Printed Cirsuits
A study on the use of electronic components that are fixed to a sheet of paper can be the answer to the massive problem of waste from electronics, like computers and cell phones. The circuit board, which is made of paper, has fully integrated electrical components and when no longer needed can be burned or left to degrade.
burning circuits
The study, done by a team of researchers out of the State University of New York at Binghamton at the Bioelectronics and Microsystem Laboratory in the Department of Electrical and Computer Engineering, has found a way to print circuits on a sheet of simple paper, and able to dispose of it simply, safely, and sustainably.
Printed Circuit Boards that we find in our electronics are made of glass fibers, resin, and metal. They tend to be bulky and very hard to dispose of in any meaningful way. The poor disposability is especially troubling at this time, because of the newest single-use devices and sensors, that are mainly used in medicine when evaluating health and monitoring environmental conditions, as well as other novel conditions.

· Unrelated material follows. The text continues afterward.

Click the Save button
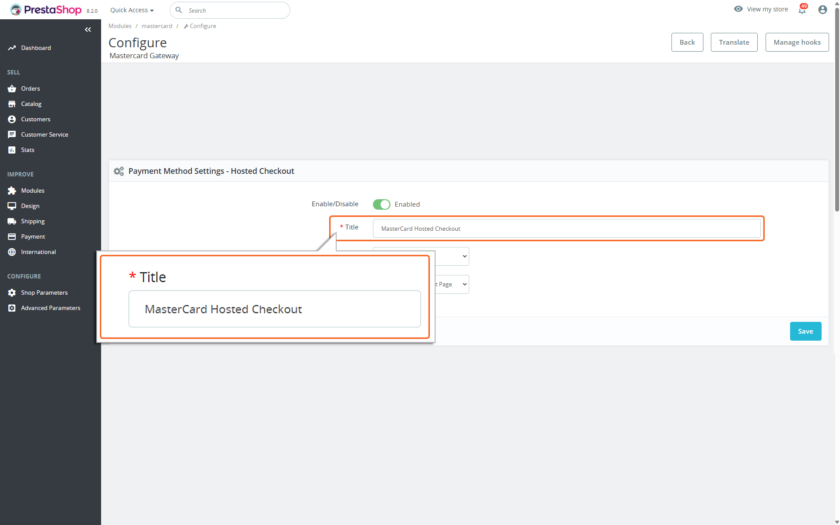Viewport: 840px width, 525px height. click(805, 331)
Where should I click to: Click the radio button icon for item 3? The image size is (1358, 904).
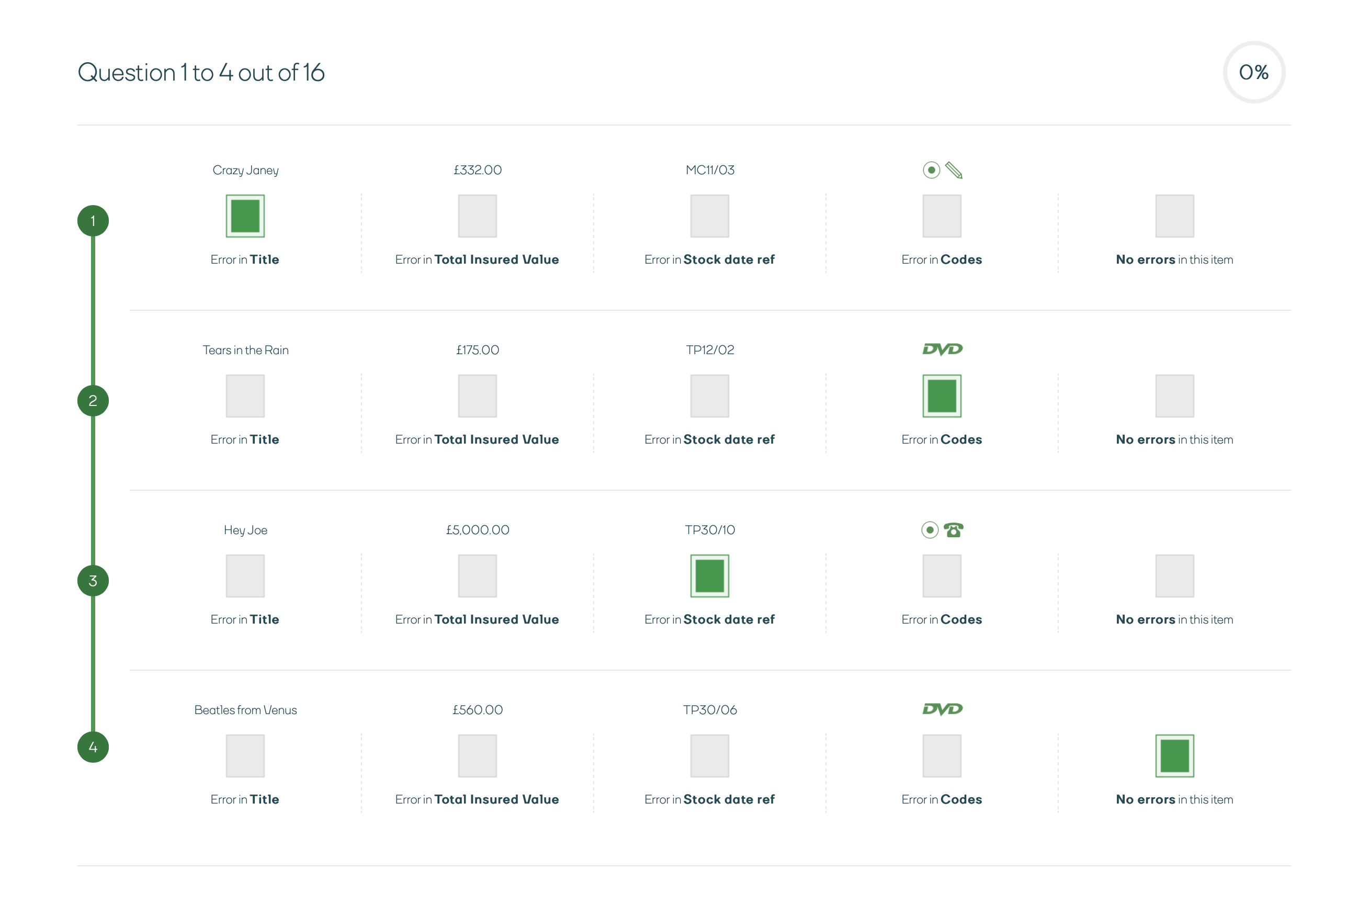click(929, 529)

The researchers ran into a problem that many would think of immediately. You can’t use traditional components on a paper circuit board, even if it is a sound base for them. Instead, the team wanted to develop circuitry components that would be simple to manufacture and that had all the electronic components completely integrated into the sheet, already.
The team developed a special paper-based amplifier-type circuit that incorporates resistors, capacitors, and a transistor. They used wax to print the channels onto a sheet of paper, in a simple pattern. After melting the wax so it soaked into the paper, semi conductive and conductive inks were printed in areas not soaked by wax.
On the final two layers, screen-printed additional conductive metal components were added, and then the team cast a gel-based electrolyte onto a paper sheet.
The tests revealed that the resistor, capacitor, and transistor designs performed properly. The final circuit was thin and very flexible just like paper, even with the addition of components. To prove degradability the team used a flame to set the circuit on fire, and it quickly burned to ash. The team felt this was then a good start to producing completely disposable electronic devices.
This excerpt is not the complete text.